MagBridge-Battery dataset brings magnetic sensing to battery health diagnostics
6,760 synthetic magnetic signatures pair with degradation labels for AI-driven battery analysis
MagBridge-Battery v1.0 addresses a critical gap in battery diagnostics: while electrochemical signals from cell terminals dominate current methods, magnetic sensing can capture complementary information about internal state. However, development of magnetic-based diagnostics has been stymied by a lack of public datasets pairing magnetic measurements with degradation labels. The new synthetic dataset, released by researchers under a Creative Commons license, contains 6,760 magnetic-field signatures engineered to bridge real magnetic morphology from the Mohammadi-Jerschow Open Science Framework archive with state-of-health (SOH) labels from the PulseBat dataset.

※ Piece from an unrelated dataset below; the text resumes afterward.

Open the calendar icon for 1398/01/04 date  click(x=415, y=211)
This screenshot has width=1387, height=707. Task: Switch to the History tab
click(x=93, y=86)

The dataset comprises three subsets: 5,600 PulseBat-conditioned grounded samples, 600 synthetic sensor-anomaly samples derived from clean parents, and 560 low-voltage Regime-B extrapolation samples. A careful cell-disjoint split ensures zero leakage. Three benchmark tasks are defined: SOH regression (achieving R²≈0.77, which collapses to ~0 under label shuffle), second-life classification, and anomaly detection. This release provides a public benchmark for magnetic-sensing battery diagnostics while paired magnetic-electrochemical measurements remain scarce, enabling researchers to develop and compare AI models for non-invasive battery health assessment.

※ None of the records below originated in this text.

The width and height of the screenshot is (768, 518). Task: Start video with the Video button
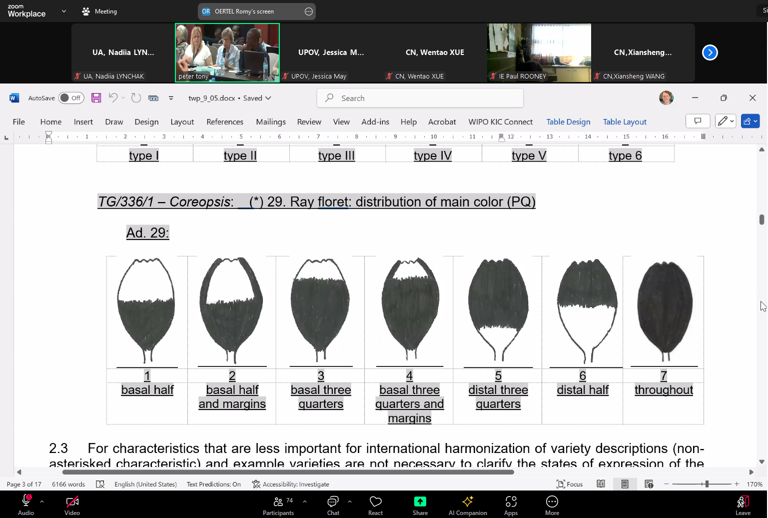(x=72, y=502)
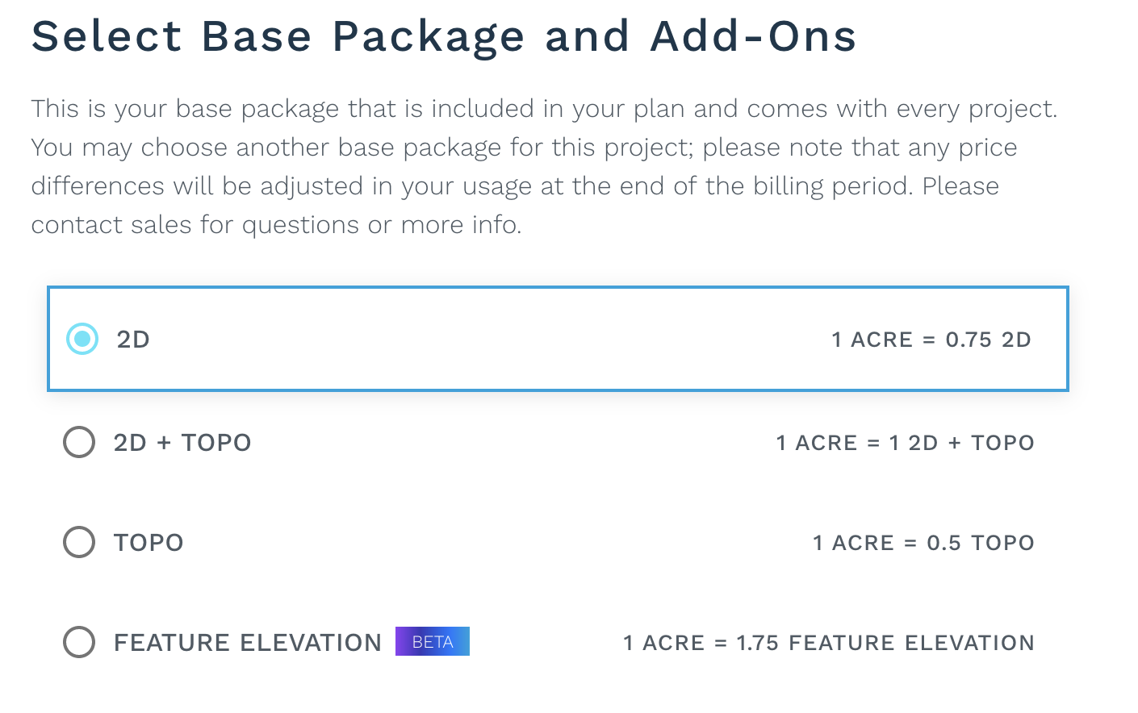
Task: Click the TOPO label text
Action: (x=149, y=543)
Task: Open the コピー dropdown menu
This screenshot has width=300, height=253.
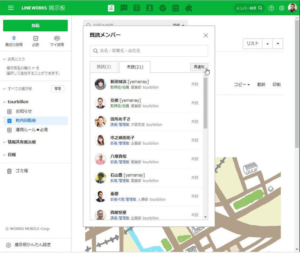Action: tap(242, 85)
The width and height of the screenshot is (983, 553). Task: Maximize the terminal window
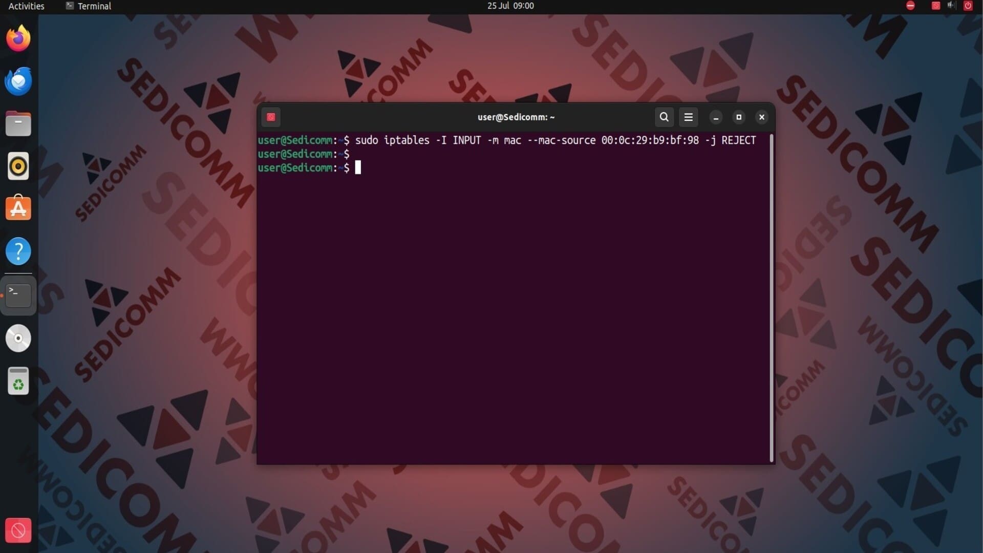739,117
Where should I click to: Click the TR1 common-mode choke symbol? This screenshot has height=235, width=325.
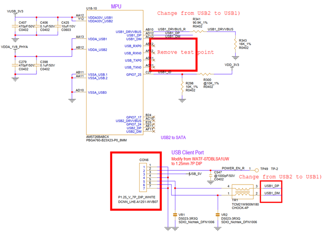click(x=242, y=192)
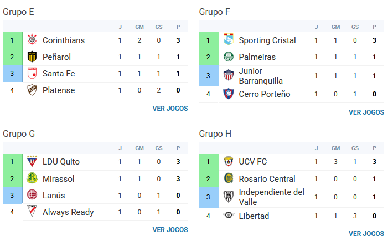Click the Rosario Central crest icon
The image size is (388, 241).
click(x=228, y=178)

- Dataset contains 6,760 magnetic-field signatures with three subsets: 5,600 grounded, 600 anomaly, 560 extrapolation samples
- Defines three benchmark tasks: SOH regression (R²≈0.77), second-life classification, and anomaly detection
- Released under CC-BY-4.0 on Zenodo, with bridge code and benchmark suite under Apache-2.0 on GitHub
Why It Matters
Magnetic sensing could revolutionize battery diagnostics, but lacked training data; this synthetic bridge dataset unlocks AI model development for non-invasive health monitoring.